Learnings from FTC's Ruling Against "Free" Offer Advertising

The FTC made a false advertising complaint against Intuit in March 2022.  It claimed that TurboTax tricked consumers into thinking they could file their taxes free of charge, when they, in fact, had to pay anywhere from $59.99 to $119.99 and the “free” offer was only for those who filed simple tax returns (which was only one-third of all tax filers).

In mid-2023, an administrative law judge found that TurboTax's advertising was false and misleading, and a new decision by the Federal Trade Commission confirms the administrative law judge's view.  In the decision, TurboTax is prohibited from advertising any goods or services for "free" unless it conspicuously discloses the percentage of consumers who qualify.  TurboTax has appealed the decision to the U.S. Court of Appeals for the Fifth Circuit.

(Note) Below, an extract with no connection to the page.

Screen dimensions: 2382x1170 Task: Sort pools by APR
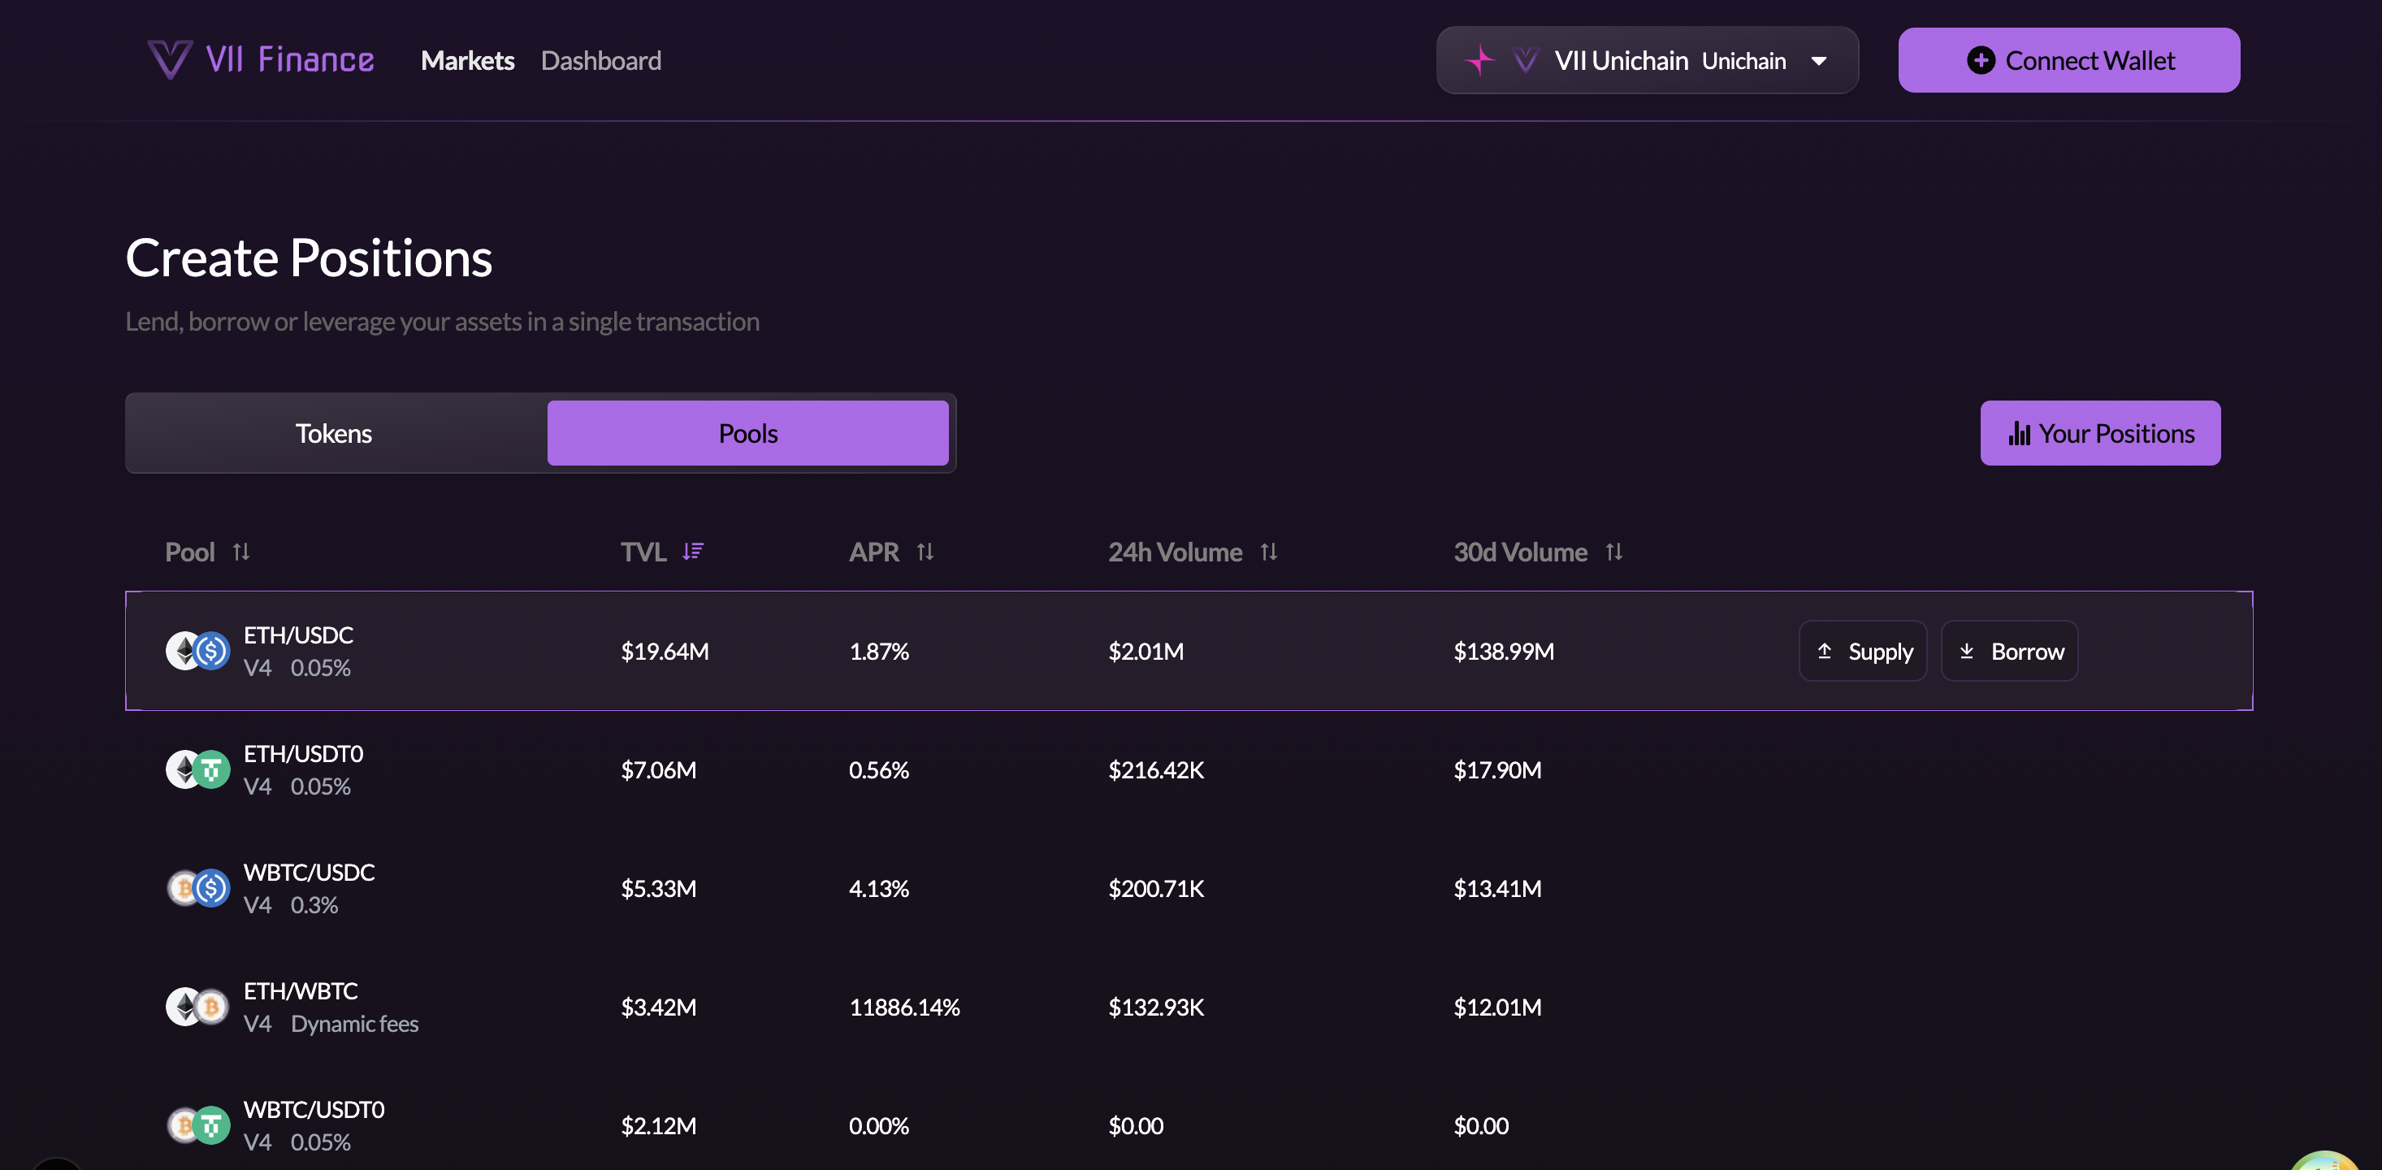pos(925,552)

The Commission's decision included a great summary of the basics of the FTC's view of advertising law:

  • In determining whether an advertisement is deceptive, the Commission considers (1) what claims are conveyed in the ad; (2) whether those claims are false or misleading; and (3) whether the claims are material.
  • The determination of what claim is conveyed focuses on the overall net impression of the advertisement for the reasonable consumer-viewer, rather than the literal truth or falsity of the words in the advertisement.
  • A representation is considered material if it “involves information that is important to consumers and, hence, likely to affect their choice of, or conduct regarding, a product.
  • An ad is deceptive if it is likely to mislead a significant minority of reasonable consumers.
  • Disclaimers or qualifications in any particular ad are “not adequate to avoid liability unless they are sufficiently prominent and unambiguous to change the apparent meaning of the claims and to leave an accurate impression.”
  • “If a claim conveys more than one meaning, only one of which is misleading, a seller is liable for the misleading interpretation even if non-misleading interpretations are possible.”
  • When claims are reasonably clear from the face of the advertisement, the finder of fact can rely “on its own reasoned analysis” to determine what claims, including implied ones, are conveyed and consumer perception studies are not necessary.
  • If ads induce consumers to visit an advertiser's webpage through false advertising, disclosures on the webpage do not absolve the company of liability for the ads, and using false claims to engage consumers and induce them to further interact with the company is prohibited.
  • Section 5 of the FTC Act requires proof that a claim is likely to deceive, not proof of actual deception, and the FTC is not required to show, through consumer complaints or otherwise, that any one consumer was actually deceived.